Below are the opening few paragraphs of Perelman's essay. The full essay can be found here.
Not many days after the 1993 bombing of the World Trade Center, the New York Times ran an article discussing the structure of the building and the possibilities of its being brought down by a larger and more thoughtfully placed explosion. It turns out not to be easy: apparently, each tower is built to withstand the impact of a fully loaded jet liner taking off. In addition to the strength of the structure, attackers would have to confront its complexity: there are twenty-one load- bearing pillars and they could not be reached simultaneously by the force of an explosion. In being destroyed, a particular section would in fact shield other areas by absorbing the impact.

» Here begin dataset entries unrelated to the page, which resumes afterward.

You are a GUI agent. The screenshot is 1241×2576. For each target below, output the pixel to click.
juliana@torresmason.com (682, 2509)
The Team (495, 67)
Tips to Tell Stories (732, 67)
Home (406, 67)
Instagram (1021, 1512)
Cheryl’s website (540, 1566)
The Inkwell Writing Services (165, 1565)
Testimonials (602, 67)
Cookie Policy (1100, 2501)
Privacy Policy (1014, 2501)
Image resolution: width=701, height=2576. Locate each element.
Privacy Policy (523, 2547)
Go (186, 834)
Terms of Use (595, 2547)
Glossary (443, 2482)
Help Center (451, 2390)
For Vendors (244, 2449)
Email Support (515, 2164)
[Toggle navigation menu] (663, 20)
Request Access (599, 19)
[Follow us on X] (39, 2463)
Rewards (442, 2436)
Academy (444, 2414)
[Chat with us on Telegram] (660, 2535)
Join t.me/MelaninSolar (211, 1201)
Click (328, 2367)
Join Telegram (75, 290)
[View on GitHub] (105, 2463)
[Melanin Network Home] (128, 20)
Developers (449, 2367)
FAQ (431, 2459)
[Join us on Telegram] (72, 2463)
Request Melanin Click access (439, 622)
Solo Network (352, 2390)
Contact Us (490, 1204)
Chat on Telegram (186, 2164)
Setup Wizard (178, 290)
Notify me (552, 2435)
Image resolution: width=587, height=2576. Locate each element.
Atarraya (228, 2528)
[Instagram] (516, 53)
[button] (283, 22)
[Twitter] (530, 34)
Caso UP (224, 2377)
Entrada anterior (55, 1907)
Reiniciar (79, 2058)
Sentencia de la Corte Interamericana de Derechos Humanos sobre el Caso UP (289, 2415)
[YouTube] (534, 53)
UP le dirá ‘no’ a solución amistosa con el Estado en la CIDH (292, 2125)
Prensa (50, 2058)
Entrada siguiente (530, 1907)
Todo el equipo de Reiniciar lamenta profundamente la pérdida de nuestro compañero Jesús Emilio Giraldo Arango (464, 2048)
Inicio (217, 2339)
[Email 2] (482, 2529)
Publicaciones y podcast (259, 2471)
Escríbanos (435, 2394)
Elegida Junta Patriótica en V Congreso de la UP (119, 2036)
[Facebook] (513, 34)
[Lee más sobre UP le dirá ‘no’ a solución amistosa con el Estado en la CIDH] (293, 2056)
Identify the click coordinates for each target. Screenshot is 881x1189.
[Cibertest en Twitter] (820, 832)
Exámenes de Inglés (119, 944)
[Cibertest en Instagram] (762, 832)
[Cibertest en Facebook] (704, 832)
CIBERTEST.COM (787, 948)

The timing and placement of the article is interesting in itself: it was a rapid-response anodyne to the spiral of geopolitical urban trauma while at the same time, under the cover of a discussion of engineering, it invited its readers to participate in transgressive calculations of how the Trade Center towers might actually be brought down.
Translations of violence to paper are hard to make convincing. Literary revolutions may be hard to pull off on the page, but it is much harder to translate any of their energy from the page to the outside world. I am invoking the bombing here, however, to begin to consider the structure of the problem that Bruce Andrews has been confronting in his work over the last two decades and particularly in a recent book, I Don't Have Any Paper So Shut Up (or, Social Romanticism). Andrews has been one of the more visible language writers, publishing over twenty chapbooks and books of poetry, and co-editing L=A=N=G=U=A=G=E magazine with Charles Bernstein in the late 70s and early 80s as well as The L=A=N=G=U=A=G=E Book. In his criticism he has been insistent on the politicization of poetry, attacking conventional writing as the signature of laissez-faire politics; his poetry has been highly disjunct in syntax, semantics, and typography. I Don't Have Any Paper marks a significant change in his work: while it is still resolutely antinarrative, it ventures into the most charged and obvious areas of contemporary politics in easily legible and very aggressive ways. In I Don't Have Any Paper the bombs may be verbal and their targets metaphorical, but the scale and complexity of what Andrews is trying to bring down presents him with a conundrum whose social geometry is similar to the physical geometry that ultimately contains a bomb blast: whatever he destroys tends to shield contiguous and remote areas. Of course, this is all just a metaphor. Does "destroy" here simply resolve to "ironize"?